==== Records shown

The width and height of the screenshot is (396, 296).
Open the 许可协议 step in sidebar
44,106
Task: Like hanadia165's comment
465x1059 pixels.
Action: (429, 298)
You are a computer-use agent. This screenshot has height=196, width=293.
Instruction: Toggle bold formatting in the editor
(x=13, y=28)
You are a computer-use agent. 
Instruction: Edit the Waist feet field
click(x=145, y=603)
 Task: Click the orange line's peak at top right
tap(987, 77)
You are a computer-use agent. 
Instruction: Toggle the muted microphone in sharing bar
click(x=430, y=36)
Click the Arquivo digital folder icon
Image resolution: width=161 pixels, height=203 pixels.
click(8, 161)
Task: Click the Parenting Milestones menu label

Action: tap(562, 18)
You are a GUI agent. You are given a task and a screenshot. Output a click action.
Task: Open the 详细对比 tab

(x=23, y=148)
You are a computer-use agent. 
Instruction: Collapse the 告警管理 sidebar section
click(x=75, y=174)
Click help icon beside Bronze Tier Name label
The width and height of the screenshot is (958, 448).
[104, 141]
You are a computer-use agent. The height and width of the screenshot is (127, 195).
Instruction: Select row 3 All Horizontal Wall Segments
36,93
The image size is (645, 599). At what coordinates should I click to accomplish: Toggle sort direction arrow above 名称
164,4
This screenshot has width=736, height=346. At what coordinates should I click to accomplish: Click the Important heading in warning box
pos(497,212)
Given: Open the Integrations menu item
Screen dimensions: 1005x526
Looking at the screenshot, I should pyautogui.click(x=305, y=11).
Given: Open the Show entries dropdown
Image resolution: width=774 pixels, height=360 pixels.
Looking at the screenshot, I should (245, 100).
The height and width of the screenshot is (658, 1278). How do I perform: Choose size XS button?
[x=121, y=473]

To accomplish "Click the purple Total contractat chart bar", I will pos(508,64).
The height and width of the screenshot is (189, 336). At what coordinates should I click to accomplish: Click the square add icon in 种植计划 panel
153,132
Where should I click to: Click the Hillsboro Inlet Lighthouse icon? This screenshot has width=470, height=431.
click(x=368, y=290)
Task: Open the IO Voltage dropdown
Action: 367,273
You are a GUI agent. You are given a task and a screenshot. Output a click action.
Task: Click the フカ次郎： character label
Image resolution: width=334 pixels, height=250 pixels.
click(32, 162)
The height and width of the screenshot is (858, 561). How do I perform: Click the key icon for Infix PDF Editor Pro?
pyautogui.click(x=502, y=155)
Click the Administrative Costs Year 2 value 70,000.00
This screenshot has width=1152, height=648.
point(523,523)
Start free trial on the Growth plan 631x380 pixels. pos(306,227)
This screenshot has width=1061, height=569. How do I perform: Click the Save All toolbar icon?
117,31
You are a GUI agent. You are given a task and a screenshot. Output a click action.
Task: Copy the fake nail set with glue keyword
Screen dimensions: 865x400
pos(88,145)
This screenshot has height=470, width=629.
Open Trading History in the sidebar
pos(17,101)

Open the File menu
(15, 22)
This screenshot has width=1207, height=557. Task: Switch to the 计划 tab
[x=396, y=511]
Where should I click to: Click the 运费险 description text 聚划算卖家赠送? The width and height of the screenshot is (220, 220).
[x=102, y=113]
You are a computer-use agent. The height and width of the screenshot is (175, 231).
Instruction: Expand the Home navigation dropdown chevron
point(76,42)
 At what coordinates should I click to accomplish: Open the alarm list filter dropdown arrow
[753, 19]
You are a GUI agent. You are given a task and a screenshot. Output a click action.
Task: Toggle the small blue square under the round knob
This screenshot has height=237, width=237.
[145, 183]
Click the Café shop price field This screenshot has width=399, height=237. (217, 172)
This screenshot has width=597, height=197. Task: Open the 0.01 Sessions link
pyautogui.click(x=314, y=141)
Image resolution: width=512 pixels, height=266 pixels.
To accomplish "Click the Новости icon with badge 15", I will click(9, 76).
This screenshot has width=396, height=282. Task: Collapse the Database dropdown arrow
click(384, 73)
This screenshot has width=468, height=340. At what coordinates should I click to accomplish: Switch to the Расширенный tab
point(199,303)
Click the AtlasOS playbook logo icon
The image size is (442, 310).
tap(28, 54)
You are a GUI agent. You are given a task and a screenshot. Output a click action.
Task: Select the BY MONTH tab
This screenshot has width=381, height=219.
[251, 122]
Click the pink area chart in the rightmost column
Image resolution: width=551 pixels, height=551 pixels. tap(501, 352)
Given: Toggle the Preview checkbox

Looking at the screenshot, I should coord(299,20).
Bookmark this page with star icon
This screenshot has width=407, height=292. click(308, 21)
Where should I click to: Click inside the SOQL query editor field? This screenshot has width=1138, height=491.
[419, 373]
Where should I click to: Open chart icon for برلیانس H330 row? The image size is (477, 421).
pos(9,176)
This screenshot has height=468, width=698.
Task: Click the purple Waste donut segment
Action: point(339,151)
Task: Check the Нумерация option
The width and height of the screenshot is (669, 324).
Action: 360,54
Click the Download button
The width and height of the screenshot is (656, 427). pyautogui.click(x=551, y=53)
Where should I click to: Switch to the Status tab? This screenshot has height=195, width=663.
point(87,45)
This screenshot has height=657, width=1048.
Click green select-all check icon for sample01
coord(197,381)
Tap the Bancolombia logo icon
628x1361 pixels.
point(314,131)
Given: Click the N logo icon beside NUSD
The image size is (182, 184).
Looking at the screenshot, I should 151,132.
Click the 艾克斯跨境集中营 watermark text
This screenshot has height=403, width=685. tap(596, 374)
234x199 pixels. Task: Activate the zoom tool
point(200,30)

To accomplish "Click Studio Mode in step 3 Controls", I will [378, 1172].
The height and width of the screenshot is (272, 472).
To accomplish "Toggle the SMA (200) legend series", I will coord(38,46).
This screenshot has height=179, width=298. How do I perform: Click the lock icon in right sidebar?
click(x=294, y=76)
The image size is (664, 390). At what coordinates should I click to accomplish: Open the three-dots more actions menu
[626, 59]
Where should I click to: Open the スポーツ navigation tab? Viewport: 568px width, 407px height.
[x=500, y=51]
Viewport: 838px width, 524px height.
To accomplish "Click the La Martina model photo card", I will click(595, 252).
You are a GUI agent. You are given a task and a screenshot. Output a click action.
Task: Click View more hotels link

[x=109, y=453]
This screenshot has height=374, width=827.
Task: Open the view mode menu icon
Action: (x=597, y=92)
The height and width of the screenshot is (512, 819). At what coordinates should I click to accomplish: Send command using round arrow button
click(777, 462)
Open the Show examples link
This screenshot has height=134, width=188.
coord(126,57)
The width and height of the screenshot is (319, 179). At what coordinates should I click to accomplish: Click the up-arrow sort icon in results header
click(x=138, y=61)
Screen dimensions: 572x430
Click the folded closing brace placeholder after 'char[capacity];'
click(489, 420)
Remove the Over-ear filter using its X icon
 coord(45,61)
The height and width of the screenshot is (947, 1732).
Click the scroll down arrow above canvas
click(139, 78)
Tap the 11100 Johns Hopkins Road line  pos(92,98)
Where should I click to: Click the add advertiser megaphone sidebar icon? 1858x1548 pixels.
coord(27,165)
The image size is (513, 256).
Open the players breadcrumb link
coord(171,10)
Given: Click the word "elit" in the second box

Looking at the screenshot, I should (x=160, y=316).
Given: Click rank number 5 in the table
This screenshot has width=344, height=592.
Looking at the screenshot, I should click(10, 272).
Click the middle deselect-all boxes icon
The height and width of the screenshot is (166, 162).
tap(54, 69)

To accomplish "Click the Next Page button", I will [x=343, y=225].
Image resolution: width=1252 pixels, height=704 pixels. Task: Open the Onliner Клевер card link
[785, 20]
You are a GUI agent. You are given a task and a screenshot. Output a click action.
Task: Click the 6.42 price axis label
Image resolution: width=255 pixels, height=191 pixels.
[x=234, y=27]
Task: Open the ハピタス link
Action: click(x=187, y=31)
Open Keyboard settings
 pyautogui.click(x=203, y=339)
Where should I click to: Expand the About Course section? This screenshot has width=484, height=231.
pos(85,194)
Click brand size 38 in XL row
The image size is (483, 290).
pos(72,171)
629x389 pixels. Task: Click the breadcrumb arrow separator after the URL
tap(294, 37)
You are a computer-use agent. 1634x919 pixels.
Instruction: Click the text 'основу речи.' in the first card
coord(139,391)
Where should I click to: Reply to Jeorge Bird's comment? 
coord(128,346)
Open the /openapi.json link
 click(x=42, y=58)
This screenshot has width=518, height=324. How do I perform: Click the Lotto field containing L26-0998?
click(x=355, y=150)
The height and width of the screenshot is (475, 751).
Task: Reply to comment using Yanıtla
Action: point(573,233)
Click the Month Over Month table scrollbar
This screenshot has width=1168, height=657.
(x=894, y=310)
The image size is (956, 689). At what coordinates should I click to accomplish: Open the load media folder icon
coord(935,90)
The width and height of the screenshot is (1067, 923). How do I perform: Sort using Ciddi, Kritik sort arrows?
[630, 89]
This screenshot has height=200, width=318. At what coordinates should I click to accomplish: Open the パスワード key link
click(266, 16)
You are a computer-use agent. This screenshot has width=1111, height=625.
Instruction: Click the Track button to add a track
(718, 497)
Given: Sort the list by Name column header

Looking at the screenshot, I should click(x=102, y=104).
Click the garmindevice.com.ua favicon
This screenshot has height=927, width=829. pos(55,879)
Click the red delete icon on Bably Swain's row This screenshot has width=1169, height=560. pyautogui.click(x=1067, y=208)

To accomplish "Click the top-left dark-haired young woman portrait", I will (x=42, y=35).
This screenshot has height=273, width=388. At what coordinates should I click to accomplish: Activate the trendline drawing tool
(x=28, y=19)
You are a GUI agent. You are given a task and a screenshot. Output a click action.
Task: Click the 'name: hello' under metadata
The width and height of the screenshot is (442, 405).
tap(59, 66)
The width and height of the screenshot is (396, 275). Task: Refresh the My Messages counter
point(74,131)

========

Work order:
Return exactly, please, the lines of the material from the first one down to and including the line where "Click the Arquivo digital folder icon" appears.

Written response:
The width and height of the screenshot is (396, 296).
Open the 许可协议 step in sidebar
44,106
Task: Like hanadia165's comment
465x1059 pixels.
Action: (429, 298)
You are a computer-use agent. This screenshot has height=196, width=293.
Instruction: Toggle bold formatting in the editor
(x=13, y=28)
You are a computer-use agent. 
Instruction: Edit the Waist feet field
click(x=145, y=603)
 Task: Click the orange line's peak at top right
tap(987, 77)
You are a computer-use agent. 
Instruction: Toggle the muted microphone in sharing bar
click(x=430, y=36)
Click the Arquivo digital folder icon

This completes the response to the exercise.